-- EXERCISES --
**a.** List the precautionary steps that the article on PIN pad tampering says consumers should take if they shopped in an impacted store.
**b.** According to the article on PIN pad tampering, in how many of the retailer's stores was tampering with PIN pad devices detected?

-- DOCUMENT --
%%
Tampering with PIN pad devices in stores
On October 24, 2012, the retailer announced that it had "detected tampering with PIN pad devices used in 63 of its stores" and that it had notified federal law enforcement to support an investigation into the criminal activity. Furthermore, it is working with the banks and payment card network brands to identify potential compromised accounts. Much to the retailer's credit, the press release also outlines precautionary steps consumers should take if they have shopped in any of the impacted stores—namely, changing PINs, reviewing account activity for unauthorized transactions, and notifying banks about unusual or unauthorized activity.

PCI compliance is not enough
How can retailers protect themselves from PIN pad tampering fraud? We explored the growing prevalence of card data breach incidents in a May 2011 post describing how a crafts retailer had experienced card terminal tampering that may have led to customer card data compromise. The post noted that while the Payment Card Industry (PCI) Data Security Council guidelines attempt to address advanced security measures, the vulnerabilities inherent in mag-stripe card technology present serious management challenges. The threats to terminals can come in the form of crime rings, company insiders, or the terminal manufacturers themselves.

Will merchants follow the EMV migration roadmap?
Card network brands separately issued announcements in 2011 and 2012 with their own EMV deployment milestones, which can be viewed as a collective roadmap. A summary of these milestones, grouped by payment network, is included in the October 2012 edition of Smart Card Talk and reproduced below. This publication explains the incentives in the form of audit relief from PCI compliance as well as liability shifts for counterfeit card losses for noncompliant banks and merchants.
%%
-- GIVEN MATERIAL --
%%
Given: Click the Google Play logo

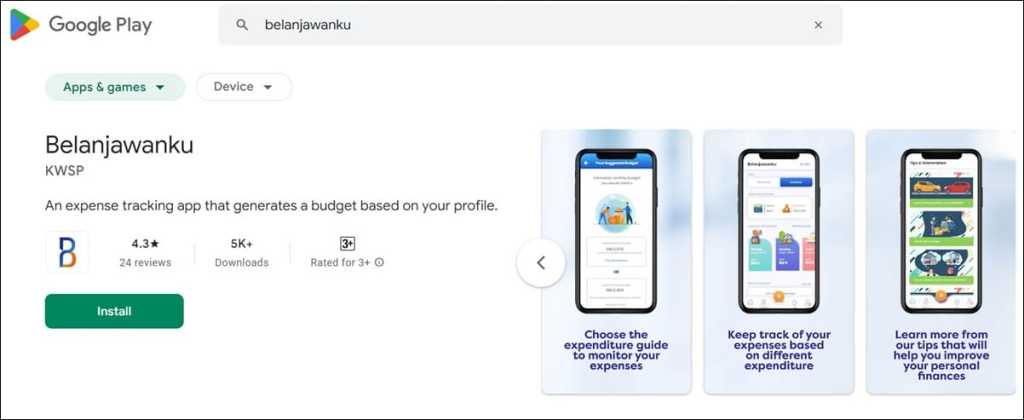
%%
-- RESULTS OF THE EXERCISE --
**a.**
- Changing PINs
- Reviewing account activity for unauthorized transactions
- Notifying banks about unusual or unauthorized activity

**b.** 63 stores.